# Milage tracking apps.



## Old Guy (Dec 4, 2016)

I realize that this has been posted "MILLIONS" (Dr. Evil style) of times. But which app do you think is best? Most important is why. I am thinking mile IQ but I guess that is because it is thrown in my face EVERY time I open you tube.

So....which one do you guys/gals like best and why?


----------



## Kater Gator (Dec 25, 2015)

I just apply a pen to a paper notebook and track my mileage that way. I'm not technically savvy enough to figure out how to use an app on the phone.


----------



## Older Chauffeur (Oct 16, 2014)

Me too. I have 14 years of DayPlanners with client name, expenses and odometer readings.
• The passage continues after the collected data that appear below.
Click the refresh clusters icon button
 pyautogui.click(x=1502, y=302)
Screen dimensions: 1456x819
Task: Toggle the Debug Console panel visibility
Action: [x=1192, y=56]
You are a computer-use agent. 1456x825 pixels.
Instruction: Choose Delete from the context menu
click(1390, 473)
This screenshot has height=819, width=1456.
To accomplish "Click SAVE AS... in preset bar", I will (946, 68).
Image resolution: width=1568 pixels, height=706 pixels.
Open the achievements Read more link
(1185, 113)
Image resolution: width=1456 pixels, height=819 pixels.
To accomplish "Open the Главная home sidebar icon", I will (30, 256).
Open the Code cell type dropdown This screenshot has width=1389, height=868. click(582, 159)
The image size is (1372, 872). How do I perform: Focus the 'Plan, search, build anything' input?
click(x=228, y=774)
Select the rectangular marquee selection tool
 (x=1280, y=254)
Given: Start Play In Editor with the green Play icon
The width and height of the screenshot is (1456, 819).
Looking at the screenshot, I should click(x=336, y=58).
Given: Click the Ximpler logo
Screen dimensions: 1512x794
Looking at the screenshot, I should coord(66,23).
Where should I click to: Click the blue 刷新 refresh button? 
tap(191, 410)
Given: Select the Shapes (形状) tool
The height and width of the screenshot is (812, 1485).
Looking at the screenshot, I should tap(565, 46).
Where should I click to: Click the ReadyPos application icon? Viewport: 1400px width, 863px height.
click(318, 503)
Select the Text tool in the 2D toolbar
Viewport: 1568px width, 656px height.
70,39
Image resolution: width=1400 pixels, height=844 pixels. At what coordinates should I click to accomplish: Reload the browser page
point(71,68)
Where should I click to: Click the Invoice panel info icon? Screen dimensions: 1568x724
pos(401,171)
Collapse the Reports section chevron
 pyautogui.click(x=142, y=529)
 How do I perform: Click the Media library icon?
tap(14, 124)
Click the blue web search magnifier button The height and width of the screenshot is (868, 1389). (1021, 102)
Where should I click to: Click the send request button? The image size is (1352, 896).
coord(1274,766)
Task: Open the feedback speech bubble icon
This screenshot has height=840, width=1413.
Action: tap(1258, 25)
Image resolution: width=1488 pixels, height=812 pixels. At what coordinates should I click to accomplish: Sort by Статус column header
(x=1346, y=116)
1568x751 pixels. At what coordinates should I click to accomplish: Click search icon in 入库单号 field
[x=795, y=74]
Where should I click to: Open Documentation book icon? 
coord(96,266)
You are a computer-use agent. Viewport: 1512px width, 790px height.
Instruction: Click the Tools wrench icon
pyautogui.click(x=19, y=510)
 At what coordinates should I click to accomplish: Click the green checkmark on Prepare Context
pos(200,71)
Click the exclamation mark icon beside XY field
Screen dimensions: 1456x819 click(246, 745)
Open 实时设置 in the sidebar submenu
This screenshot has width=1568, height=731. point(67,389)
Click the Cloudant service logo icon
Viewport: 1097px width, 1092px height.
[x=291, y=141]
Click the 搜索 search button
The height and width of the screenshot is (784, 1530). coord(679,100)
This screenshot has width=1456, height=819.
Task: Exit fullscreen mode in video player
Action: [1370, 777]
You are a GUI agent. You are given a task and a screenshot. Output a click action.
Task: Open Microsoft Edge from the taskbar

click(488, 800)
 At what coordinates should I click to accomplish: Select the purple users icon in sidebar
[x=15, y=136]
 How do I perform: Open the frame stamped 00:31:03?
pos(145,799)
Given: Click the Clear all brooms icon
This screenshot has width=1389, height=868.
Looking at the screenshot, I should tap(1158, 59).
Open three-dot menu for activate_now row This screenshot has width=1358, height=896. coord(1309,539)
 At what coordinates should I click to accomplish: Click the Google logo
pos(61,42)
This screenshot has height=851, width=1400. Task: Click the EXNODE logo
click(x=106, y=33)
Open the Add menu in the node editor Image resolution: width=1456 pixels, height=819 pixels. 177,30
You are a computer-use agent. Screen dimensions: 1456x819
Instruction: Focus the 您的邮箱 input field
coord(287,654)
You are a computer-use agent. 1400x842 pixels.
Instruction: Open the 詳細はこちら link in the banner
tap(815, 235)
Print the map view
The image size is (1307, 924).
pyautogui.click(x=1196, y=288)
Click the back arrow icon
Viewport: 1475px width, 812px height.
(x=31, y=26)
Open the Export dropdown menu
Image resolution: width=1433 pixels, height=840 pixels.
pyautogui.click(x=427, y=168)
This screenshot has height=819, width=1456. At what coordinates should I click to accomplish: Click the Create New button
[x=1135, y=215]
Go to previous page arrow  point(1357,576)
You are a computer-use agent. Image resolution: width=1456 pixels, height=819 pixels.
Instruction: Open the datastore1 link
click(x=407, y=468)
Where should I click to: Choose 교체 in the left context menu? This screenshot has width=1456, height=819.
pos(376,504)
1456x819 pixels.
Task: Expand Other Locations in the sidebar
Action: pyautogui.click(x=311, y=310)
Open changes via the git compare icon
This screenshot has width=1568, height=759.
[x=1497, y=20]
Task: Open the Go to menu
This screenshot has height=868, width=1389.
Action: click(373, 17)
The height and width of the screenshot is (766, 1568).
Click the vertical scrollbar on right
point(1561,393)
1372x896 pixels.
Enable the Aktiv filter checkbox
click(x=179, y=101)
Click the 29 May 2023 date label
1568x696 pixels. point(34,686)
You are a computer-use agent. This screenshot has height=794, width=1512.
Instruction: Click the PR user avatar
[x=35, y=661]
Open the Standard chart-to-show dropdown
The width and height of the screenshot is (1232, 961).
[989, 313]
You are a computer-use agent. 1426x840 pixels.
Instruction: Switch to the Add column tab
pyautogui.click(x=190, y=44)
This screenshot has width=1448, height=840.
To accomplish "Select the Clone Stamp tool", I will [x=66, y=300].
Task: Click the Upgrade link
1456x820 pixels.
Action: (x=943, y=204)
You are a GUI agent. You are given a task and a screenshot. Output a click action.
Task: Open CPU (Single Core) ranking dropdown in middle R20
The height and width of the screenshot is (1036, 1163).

If needed, I could use those to find the hard copies of invoices stored in my garage.


----------



## Geno71 (Dec 23, 2016)

Old Guy said:


> I realize that this has been posted "MILLIONS" (Dr. Evil style) of times. But which app do you think is best? Most important is why. I am thinking mile IQ but I guess that is because it is thrown in my face EVERY time I open you tube.
> 
> So....which one do you guys/gals like best and why?


Excel File is the way to go IMO. I take pictured of my odometer miles before and after each shift, then enter date, start time and odometer, end time and odometer for every day I work.


----------